» WORK INSTRUCTIONS
Reproduce the bicycles essay word for word, in full.

» SUPPLIED TEXT
◇ ◇ ◇

Bicycles are not cars

-Andy Ruina, Dec 15, 2003

Below is a modification of an essay I sent in summer 2003 to the Cornell Campus Planning Committee
about bikes on the Cornell campus. I also sent a version previously
to Tim Logue at the City of Ithaca. Most of this applies almost equally to the City of Ithaca.



For simplicity of language, but for shod or barefoot people, I will
identify the person-vehicle system by the name of the vehicle; `bicycle',
`car', and `skateboard' refers to the vehicle and operator, person
is a person on foot. By scooter I mean small human or electric powered
scooters, not larger gas powered scooters (although these, up to
a 49.9 cc, are legally classified as bicycles in many places).

Executive Summary:
^^^^^^^^^^^^^^^^^^
I think room needs to be made for more bicycles (and the like) on
campus and the treatment of bicycles as more like pedestrians than
like cars.

First, my background.

◇ ◇ ◇

Entries taken from a collection:
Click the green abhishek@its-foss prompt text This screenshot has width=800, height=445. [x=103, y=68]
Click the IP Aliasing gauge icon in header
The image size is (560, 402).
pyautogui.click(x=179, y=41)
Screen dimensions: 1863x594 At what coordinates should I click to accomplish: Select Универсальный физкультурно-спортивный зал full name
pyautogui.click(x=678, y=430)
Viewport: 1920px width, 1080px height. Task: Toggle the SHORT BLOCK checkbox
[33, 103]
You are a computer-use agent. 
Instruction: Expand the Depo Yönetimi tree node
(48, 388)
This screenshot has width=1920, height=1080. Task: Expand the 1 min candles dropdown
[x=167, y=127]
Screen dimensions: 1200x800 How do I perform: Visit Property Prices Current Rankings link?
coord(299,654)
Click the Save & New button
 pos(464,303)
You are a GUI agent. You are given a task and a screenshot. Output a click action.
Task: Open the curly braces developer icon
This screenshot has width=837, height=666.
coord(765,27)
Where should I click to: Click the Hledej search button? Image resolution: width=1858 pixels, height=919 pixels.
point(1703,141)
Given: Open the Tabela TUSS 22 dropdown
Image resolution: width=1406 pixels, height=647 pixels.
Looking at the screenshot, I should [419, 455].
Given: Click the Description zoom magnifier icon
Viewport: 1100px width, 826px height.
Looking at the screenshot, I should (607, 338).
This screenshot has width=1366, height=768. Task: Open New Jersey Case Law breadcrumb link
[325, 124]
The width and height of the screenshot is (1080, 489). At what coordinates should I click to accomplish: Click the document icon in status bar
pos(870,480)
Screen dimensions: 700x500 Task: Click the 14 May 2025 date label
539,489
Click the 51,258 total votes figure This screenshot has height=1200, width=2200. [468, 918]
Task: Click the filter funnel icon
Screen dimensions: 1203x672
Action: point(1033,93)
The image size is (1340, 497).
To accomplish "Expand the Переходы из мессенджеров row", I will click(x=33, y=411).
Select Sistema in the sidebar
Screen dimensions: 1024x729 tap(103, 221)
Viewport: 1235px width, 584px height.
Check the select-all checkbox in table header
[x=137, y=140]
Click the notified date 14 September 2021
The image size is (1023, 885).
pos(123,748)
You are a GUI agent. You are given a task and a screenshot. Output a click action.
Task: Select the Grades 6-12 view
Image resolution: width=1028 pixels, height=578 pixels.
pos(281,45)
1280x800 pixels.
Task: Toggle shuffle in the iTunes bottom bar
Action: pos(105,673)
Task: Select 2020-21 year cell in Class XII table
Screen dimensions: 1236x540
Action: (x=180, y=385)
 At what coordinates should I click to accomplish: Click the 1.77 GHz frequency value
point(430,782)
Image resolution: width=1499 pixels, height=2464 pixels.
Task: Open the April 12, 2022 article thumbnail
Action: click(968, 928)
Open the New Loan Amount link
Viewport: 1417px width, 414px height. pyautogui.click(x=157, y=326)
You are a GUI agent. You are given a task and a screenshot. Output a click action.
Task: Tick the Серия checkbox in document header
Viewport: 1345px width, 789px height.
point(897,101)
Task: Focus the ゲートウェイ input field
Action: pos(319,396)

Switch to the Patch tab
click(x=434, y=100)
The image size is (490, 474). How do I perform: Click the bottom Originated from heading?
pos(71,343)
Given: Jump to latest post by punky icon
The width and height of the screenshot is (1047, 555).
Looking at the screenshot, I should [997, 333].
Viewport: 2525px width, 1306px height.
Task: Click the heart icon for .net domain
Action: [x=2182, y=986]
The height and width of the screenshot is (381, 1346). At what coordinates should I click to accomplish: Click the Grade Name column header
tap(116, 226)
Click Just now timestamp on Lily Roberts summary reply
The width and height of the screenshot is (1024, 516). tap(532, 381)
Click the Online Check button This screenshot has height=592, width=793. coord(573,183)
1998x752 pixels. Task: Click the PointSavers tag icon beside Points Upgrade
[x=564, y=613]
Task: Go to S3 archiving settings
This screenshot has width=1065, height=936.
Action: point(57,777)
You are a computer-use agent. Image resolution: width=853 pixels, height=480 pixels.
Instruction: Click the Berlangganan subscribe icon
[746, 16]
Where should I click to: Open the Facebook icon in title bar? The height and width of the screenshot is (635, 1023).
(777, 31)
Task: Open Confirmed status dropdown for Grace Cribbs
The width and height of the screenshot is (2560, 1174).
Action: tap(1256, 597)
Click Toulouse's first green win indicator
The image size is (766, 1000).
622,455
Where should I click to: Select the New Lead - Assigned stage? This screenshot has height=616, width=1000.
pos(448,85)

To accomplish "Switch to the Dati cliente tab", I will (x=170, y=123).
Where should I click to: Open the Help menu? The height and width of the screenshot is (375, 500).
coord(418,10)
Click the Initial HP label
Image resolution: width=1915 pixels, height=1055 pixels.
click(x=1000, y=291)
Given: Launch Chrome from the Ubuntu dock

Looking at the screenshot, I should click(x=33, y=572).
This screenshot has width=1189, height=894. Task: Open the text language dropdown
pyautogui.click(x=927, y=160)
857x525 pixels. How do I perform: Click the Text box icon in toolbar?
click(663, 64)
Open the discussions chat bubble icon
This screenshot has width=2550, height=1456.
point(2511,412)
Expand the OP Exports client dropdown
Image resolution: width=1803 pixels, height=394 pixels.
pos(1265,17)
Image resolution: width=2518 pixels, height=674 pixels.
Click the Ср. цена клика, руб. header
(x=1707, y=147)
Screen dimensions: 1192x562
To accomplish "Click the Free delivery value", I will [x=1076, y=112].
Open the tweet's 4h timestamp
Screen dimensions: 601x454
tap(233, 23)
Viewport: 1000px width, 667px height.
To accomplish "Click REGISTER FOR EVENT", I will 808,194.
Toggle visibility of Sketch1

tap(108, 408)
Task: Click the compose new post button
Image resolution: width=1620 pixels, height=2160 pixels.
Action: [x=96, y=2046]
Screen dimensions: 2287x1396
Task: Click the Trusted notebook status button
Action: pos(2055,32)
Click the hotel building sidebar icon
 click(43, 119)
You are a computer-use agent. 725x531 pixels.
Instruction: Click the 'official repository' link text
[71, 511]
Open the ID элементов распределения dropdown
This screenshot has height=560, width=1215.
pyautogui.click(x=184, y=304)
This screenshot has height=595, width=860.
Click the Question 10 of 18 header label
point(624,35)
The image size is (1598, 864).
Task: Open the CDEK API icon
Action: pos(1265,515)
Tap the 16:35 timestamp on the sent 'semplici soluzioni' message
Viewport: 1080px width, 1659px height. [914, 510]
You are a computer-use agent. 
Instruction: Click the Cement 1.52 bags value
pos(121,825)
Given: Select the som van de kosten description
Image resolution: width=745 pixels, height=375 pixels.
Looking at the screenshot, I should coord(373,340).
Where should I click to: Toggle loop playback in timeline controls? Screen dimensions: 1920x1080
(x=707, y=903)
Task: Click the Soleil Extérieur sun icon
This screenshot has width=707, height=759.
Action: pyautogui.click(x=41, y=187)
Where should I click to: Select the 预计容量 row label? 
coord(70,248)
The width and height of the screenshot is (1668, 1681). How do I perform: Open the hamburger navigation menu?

◇ ◇ ◇

» THE ANSWER
Bicycles are not cars

-Andy Ruina, Dec 15, 2003

Below is a modification of an essay I sent in summer 2003 to the Cornell Campus Planning Committee
about bikes on the Cornell campus. I also sent a version previously
to Tim Logue at the City of Ithaca. Most of this applies almost equally to the City of Ithaca.



For simplicity of language, but for shod or barefoot people, I will
identify the person-vehicle system by the name of the vehicle; `bicycle',
`car', and `skateboard' refers to the vehicle and operator, person
is a person on foot. By scooter I mean small human or electric powered
scooters, not larger gas powered scooters (although these, up to
a 49.9 cc, are legally classified as bicycles in many places).

Executive Summary:
^^^^^^^^^^^^^^^^^^
I think room needs to be made for more bicycles (and the like) on
campus and the treatment of bicycles as more like pedestrians than
like cars.

First, my background.